By Shahidul M Islam and Benoît Roux.

Published in J. Phys. Chem. B, 2015 Feb 2;119(10). PMID: 25645890.

Core Facility: Computational Modeling.

Abstract

EPR/DEER spectroscopy is playing an increasingly important role in the characterization of the conformational states of proteins. In this study, force field parameters for the bifunctional spin-label (RX) used in EPR/DEER are parametrized and tested with molecular dynamics (MD) simulations. The dihedral angles connecting the Cα atom of the backbone to the nitroxide ring moiety of the RX spin-label attached to i and i + 4 positions in a polyalanine α-helix agree very well with those observed in the X-ray crystallography. Both RXi,i+4 and RXi,i+3 are more rigid than the monofunctional spin-label (R1) commonly used in EPR/DEER, while RXi,i+4 is more rigid and causes less distortion in a protein backbone than RXi,i+3. Simplified dummy spin-label models with a single effective particle representing the RXi,i+3 and RXi,i+4 are also developed and parametrized from the all-atom simulations. MD simulations with dummy spin-labels (MDDS) provide distance distributions that can be directly compared to distance distributions obtained from EPR/DEER to rapidly assess if a hypothetical three-dimensional (3D) structural model is consistent with experiment. The dummy spin-labels can also be used in the restrained-ensemble MD (re-MD) simulations to carry out structural refinement of 3D models. Applications of this methodology to T4 lysozyme, KCNE1, and LeuT are shown to provide important insights about their conformational dynamics.

Figures

Figure 1. Spin-label side chains, R1 and RX, resulting from linking MTSSL to cysteine through a disulfide bond, and dummy spin-labels, OND and ONDX, which mimics the dynamics of the R1 and RX, respectively.

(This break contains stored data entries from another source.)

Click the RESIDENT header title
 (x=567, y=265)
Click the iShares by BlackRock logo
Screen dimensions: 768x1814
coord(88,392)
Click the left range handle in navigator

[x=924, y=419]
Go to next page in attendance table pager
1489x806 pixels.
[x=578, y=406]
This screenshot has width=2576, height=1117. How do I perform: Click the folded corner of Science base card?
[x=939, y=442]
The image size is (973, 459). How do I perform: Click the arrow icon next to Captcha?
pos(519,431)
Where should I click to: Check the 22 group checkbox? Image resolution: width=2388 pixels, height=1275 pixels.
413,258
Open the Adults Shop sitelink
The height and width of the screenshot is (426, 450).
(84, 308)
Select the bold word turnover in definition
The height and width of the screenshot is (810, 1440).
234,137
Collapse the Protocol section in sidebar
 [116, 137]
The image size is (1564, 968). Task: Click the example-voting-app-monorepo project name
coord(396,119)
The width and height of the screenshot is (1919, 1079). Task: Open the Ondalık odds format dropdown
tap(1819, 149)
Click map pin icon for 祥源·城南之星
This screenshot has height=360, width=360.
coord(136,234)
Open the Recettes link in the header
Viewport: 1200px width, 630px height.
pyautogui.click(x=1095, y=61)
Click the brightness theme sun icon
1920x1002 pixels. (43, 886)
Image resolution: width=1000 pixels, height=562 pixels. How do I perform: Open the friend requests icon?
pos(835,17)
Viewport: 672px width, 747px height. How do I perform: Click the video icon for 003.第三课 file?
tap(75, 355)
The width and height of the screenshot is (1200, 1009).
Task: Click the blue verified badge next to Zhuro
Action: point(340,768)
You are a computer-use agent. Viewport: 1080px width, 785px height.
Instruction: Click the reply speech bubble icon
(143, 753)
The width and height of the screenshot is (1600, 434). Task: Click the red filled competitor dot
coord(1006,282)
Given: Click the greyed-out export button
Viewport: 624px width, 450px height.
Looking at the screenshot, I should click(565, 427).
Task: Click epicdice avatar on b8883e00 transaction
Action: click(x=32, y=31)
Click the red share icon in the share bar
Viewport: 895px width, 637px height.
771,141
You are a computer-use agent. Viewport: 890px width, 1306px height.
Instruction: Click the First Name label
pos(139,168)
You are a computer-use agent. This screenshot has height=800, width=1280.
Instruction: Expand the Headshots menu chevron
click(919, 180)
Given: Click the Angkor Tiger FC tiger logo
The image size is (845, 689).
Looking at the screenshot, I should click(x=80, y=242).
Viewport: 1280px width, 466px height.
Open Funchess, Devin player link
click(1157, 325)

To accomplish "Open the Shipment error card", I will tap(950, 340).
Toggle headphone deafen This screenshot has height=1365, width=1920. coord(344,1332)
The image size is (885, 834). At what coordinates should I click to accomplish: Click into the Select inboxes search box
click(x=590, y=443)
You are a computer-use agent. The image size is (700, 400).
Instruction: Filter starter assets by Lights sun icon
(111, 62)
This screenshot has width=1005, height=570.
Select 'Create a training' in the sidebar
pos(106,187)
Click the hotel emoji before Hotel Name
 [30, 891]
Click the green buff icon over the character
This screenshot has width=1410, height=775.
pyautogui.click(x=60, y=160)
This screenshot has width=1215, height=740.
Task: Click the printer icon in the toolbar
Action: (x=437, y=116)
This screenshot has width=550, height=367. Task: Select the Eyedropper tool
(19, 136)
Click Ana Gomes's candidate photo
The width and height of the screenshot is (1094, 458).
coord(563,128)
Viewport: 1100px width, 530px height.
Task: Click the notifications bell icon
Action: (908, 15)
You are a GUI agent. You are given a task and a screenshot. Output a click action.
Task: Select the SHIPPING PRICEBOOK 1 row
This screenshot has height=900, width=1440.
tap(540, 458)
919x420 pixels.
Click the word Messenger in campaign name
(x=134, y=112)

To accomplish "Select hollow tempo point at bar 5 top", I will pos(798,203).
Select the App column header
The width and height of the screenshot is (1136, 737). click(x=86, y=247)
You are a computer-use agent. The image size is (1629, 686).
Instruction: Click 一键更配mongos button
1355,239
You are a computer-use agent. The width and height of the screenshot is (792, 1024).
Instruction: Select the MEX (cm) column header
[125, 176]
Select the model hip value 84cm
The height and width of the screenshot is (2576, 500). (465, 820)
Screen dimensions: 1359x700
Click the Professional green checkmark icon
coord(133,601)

Figure 2. Polyalanine α-helix with (A) RXi,i+3 and (B) RXi,i+4 (left panel) and the corresponding dynamics of the nitroxide oxygen of the respective RX with respect to their Cα atoms obtained from MD simulation (right panel).



Figure 4. Comparison of distribution and the potential of mean force of the distances, angle, and dihedral angle obtained from MD simulations with RX and dummy nitroxide atoms at positions (A) i, i + 3 and (B) i, i + 4 of the polyalanine α-helix.



Figure 5. (A) Cartoon representation of T4 lysozyme with the OND at positions 109 and 131 and the OND4 at positions 109–113 and 127–131 and corresponding distance distributions obtained from MDDS and EPR/DEER. (B) Cartoon representation of KCNE1 with the OND at positions 47 and 66 and the OND4 at positions 46–50 and 66–70 and corresponding distance distributions obtained from MDDS and EPR/DEER.